Monday, August 6, 2012

Scapegoats of the Empire by George Witton



Why I read it: Saw the movie in college while taking a British history course.

Summary: The backstory behind the movie Breaker Morant, four officers from an Australian unit charged with murdering enemy prisoners during the Boer War.

My Thoughts: First, yes, like most others, I read the book after seeing the movie. I was taking a class at UMASS Amherst about British history, and the professor, a movie buff, showed us a few clips. I was hooked. I took the book out of the library and read pieces, but it got lost in the shuffle of college life and the ridiculous reading workload of a student taking five history courses simultaneiously.

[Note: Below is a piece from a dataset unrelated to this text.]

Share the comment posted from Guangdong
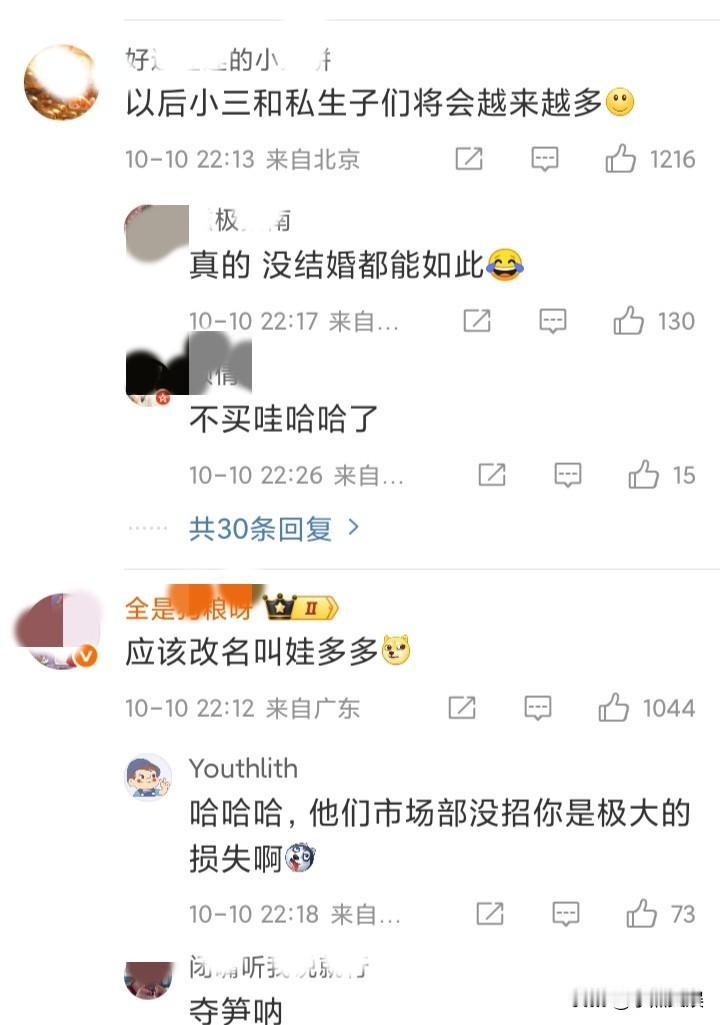This screenshot has width=720, height=1025. [x=462, y=707]
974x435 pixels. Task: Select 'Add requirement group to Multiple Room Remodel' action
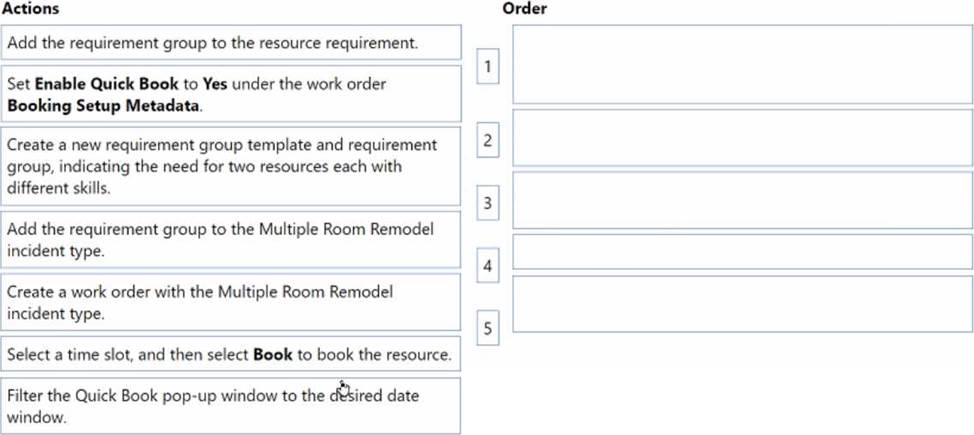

This time I got it on Kindle.

The story is just as gripping now as it was in 1991. Witton is ordered to execute Boer prisoners - a previous commanding officer, Captain Hunt, savagely murdered by the Boers, ordered a "take no prisoners" situation - and is caught in military hell. Execute them, face court-martial. Disobey the order, face court-martial. In the end, with three others he is tried and convicted of numerous murders. Two of the men, including the infamous Lieutenant "Breaker" Morant, are executed. Witton is given the death sentence, which is then commuted by Lord Kitchener to life imprisonment.

The story reaches well beyond the wilds of South Africa, far past the blurred lines of the combat zone. With various nationalities involved - the countries of the empire, the natives of South Africa, the Dutch Boers, and a murdered German missionary - restitution is demanded. Scapegoat becomes the buzz word; someone has to pay. In the end, the executions of Morant and Handcock do the trick. While Witton sits in prison - for following orders - the Boers see that the British took the situation seriously, and decide to come to peace. The Boer generals are invited to England as guests of the nation as Witton petitions for his release from his 3x7x7 room.

Eventually, it is granted, and he returns home to Australia five years after he left it. He publishes this book, and it is quickly censored in the spirit of keeping relations between Australia and England on the up-and-up.

It takes a bit of suspension of ignorance to read through quickly. South African place names fly fast and hard through the first half of the book, and the stories of the incidents in question are told repeatedly, but the facts must be presented. Witton relied heavily on primary sources to tell the story, but if there's one thing the American people today have shown they like, it's a good courtroom drama. This was the real thing.

Beyond the movie is the story Witton tells of prison life in early twenty-first century England. Was he a scapegoat? It seems so, and in the end he lost three years of his freedom. Morant and Handcock, though, lost it all in the cause of empire.